Here are some of the flags used throughout Lebanon's history:
Old Phoenician flag: This flag was blue, symbolizing the sea.
Phoenician flag: This flag was blue, symbolizing the sea, and red color (probably ‘purple’ intended) after color was discovered.
Mamluk flag: consisted of a cloth embroidered with golden threads.
Rebels Flag during Prince Ibrahim’s Era: It became a white cloth with a red carnation at the bottom right corner.
Rebels Flag: It consisted of a cross and a sword, both white, on a red cloth.
Shehabian Flag (1697-1842): Consisted of a blue cloth with a white crescent.
The Lamaïte Flag: It consisted of a white cloth with a drawing of a Lion.
Abi Nakad Flag: Consisted of two vertical and equal bands, one yellow and one blue.
National Maanites Flag: The Kaïssy Party Flag.
Maanites Flag at the end of the Maanites Emirate: End of the 17th Century
Ottoman Flag: consisted of a red cloth with a white crescent and white star in the center, and remained as such until their departure in 1918
Jumblatian Flag: It consisted of a red flag with a green frame; a sword and a dark green hand in the middle.

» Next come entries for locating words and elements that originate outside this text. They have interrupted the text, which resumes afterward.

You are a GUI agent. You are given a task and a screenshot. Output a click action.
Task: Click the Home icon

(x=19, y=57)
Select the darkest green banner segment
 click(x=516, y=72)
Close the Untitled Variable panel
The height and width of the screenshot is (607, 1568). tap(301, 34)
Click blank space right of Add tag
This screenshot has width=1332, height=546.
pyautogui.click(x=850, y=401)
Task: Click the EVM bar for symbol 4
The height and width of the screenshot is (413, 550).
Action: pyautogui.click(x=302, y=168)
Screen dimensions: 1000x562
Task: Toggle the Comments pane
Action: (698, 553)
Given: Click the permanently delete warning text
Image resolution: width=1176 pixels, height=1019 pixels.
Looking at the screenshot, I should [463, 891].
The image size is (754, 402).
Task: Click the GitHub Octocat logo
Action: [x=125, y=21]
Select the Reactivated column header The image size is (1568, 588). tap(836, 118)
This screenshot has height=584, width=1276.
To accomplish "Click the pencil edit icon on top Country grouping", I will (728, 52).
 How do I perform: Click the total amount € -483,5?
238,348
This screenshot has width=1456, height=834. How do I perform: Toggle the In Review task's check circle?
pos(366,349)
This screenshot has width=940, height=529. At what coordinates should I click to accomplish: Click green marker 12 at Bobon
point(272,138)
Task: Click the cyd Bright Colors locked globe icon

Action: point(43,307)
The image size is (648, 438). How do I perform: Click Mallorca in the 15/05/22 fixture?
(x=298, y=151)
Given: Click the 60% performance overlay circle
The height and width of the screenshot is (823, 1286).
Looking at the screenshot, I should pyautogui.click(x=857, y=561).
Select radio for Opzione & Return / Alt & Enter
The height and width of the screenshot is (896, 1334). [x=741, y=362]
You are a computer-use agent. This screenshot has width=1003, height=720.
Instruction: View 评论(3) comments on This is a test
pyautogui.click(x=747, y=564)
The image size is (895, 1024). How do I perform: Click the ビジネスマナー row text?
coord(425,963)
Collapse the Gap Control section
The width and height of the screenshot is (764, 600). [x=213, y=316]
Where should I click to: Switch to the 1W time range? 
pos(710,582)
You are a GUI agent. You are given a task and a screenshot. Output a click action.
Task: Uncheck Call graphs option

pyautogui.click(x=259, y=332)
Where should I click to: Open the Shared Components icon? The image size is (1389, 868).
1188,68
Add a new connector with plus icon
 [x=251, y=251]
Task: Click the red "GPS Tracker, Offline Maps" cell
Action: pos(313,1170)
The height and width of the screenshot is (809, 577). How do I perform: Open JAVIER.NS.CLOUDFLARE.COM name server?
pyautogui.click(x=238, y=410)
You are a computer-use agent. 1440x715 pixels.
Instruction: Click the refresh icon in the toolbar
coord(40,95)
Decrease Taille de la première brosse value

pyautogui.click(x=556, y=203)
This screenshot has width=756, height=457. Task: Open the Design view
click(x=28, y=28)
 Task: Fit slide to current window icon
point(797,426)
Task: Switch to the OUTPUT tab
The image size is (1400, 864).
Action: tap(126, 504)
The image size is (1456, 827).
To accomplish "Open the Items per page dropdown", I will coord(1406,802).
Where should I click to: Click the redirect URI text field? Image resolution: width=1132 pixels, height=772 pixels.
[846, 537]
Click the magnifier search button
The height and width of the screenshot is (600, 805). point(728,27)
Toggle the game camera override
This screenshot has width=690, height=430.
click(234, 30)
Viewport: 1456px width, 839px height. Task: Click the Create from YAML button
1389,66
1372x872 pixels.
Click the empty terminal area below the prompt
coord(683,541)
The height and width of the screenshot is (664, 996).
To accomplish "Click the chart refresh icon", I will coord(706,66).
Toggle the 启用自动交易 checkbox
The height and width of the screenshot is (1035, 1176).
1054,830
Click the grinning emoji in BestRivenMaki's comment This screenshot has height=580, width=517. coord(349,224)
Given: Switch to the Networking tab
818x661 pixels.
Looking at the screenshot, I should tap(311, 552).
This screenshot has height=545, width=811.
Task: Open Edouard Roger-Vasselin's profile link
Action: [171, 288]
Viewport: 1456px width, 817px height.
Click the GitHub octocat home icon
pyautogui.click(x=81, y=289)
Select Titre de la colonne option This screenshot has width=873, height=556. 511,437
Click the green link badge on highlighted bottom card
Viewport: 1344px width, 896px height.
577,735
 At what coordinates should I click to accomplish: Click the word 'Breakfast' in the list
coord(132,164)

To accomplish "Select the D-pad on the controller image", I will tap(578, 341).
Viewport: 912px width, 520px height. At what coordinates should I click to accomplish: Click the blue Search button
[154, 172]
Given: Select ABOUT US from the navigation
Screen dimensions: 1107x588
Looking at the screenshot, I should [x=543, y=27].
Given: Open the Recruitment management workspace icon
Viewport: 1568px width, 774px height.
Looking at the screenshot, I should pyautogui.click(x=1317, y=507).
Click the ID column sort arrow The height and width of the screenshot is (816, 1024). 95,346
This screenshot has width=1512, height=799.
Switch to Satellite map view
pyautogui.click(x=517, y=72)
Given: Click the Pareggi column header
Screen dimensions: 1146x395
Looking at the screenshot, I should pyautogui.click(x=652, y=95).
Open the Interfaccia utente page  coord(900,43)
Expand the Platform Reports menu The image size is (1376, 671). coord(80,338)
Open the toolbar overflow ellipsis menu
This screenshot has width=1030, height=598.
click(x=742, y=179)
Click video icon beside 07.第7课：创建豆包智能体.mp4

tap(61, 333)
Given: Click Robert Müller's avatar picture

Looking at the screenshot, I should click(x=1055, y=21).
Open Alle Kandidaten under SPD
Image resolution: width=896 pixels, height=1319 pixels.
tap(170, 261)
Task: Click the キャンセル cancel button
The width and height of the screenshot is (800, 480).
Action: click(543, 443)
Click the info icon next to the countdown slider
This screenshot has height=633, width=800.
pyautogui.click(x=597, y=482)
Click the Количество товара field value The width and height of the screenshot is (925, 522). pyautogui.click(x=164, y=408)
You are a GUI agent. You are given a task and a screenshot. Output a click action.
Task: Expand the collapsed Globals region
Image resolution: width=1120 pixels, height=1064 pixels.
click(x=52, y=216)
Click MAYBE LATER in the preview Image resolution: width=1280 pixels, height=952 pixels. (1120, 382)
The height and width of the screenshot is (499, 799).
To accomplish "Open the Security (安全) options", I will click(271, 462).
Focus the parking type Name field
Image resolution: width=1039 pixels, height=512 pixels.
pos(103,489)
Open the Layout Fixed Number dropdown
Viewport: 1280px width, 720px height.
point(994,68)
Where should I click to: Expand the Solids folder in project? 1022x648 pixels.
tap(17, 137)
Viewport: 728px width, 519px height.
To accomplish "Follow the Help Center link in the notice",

Lebanese Cedar: Following the fall of the Ottoman Empire, it consisted of a white cloth with a green cedar in the center.
Lebanese flag during the French Mandate (1920-1943): It was similar to the Blue, White and Red French Flag with a green Cedar in the middle, and was designed by the president of the Lebanese Renaissance Movement, the late Naoum Mukarzel.
In the 18th century the Maronites used a white flag with a cedar tree in the centre. It seems that in the First World War, Lebanese nationalists added the red stripes, representing firstly, the martyrs’ blood, and secondly, red and white were the colors of the Lebanese Legion, who, formed by the French in 1916, was the forerunner of the Lebanese Army.
When Lebanon was under a French mandate, the French tri-color was used with a cedar tree in the middle. There is a reference in Smith 1982 to the colors.